San Salvador. Das Parlament von El Salvador hat den seit 27. März andauernden Ausnahmezustand um weitere 30 Tage bis zum 19. September verlängert. Die Regierung will nach eigenen Angaben damit "das Leben, die Unversehrtheit und die Habe" der Salvadorianer:innen schützen.

In den 142 Tagen, die der Ausnahmezustand nun andauert, habe es 77 Tage ohne Morde gegeben. Bisher seien rund 50.000 Personen verhaftet worden, die zu kriminellen Banden gehörten.

Zuvor wurde ein neuer Bericht der Beobachtungsstelle für Menschenrechte (OUDH) der Zentralamerikanischen Jesuitenuniversität (UCA) über Menschenrechtsverletzungen bekannt.
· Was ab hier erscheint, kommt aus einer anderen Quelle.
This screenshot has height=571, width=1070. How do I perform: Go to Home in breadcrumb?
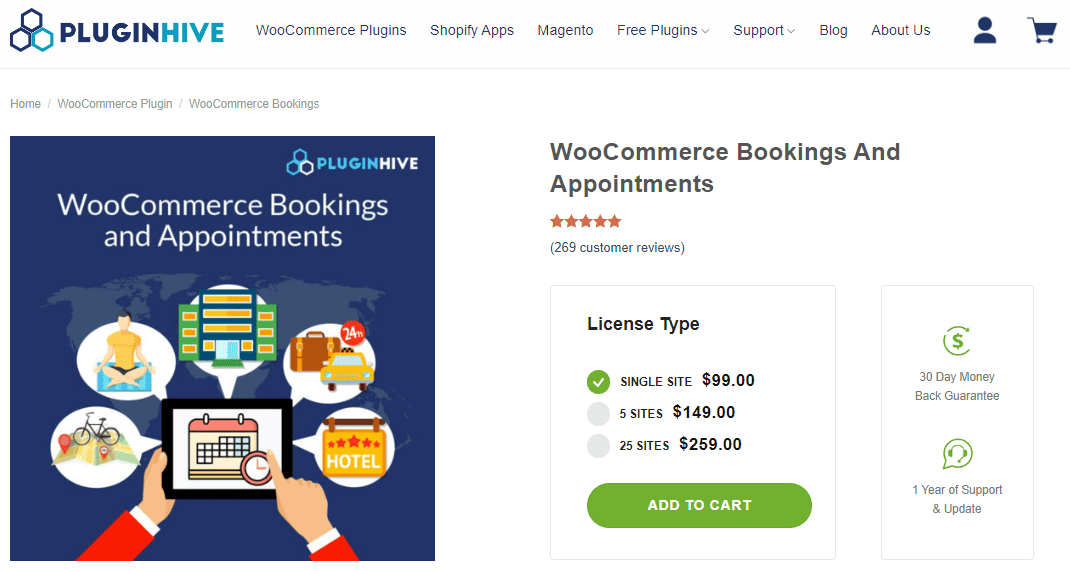tap(25, 104)
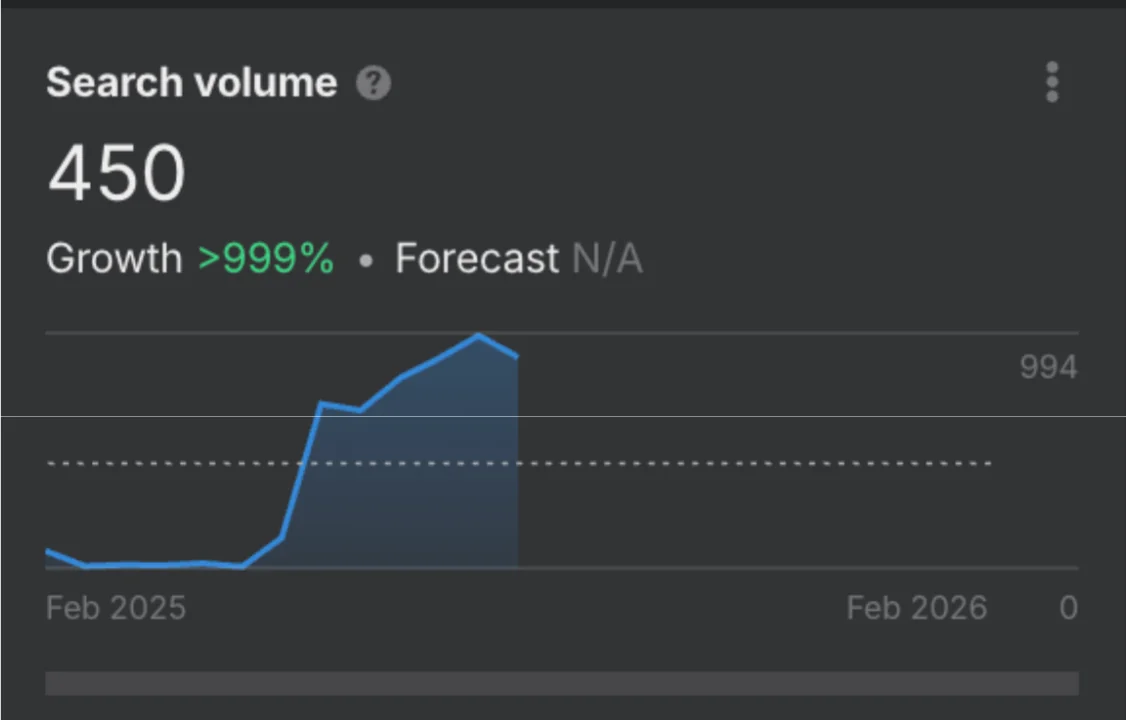Click the blue line's starting point at left
The width and height of the screenshot is (1126, 720).
(x=48, y=551)
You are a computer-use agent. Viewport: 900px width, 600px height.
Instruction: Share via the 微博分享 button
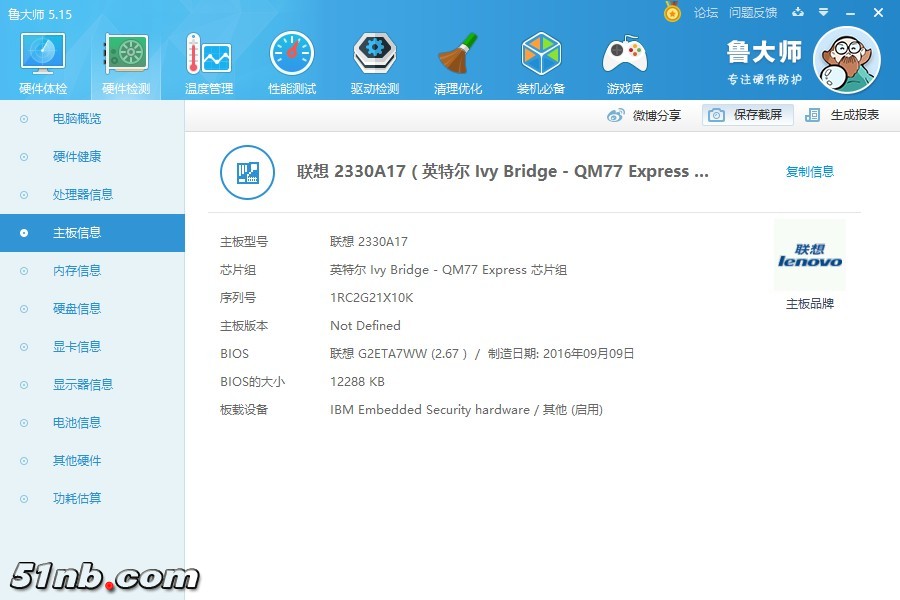[645, 115]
"Die Beschwerden, die beim Menschenrechtsinstitut der UCA eingegangen sind, belegen die Existenz von Folterungen", sagte der Generalkoordinator der OUDH, Danilo Flores, bei der Vorstellung des Dokuments "100 Tage Notstandsregime in El Salvador". Er berichtete von einem 14-jährigen Jugendlichen, der von Polizei und von mitgefangenen Bandenmitgliedern geschlagen und gefoltert wurde.

Natalia Ponce, Ermittlerin der Beobachtungsstelle, sprach von 63 mutmaßlichen Opfern grausamer, unmenschlicher und erniedrigender Behandlung im Ermittlungszeitraum zwischen 27. März und 4. Juli. Die Mehrzahl seien über 42-jährige Männer und die Verursacher sowohl Polizisten wie auch Soldaten.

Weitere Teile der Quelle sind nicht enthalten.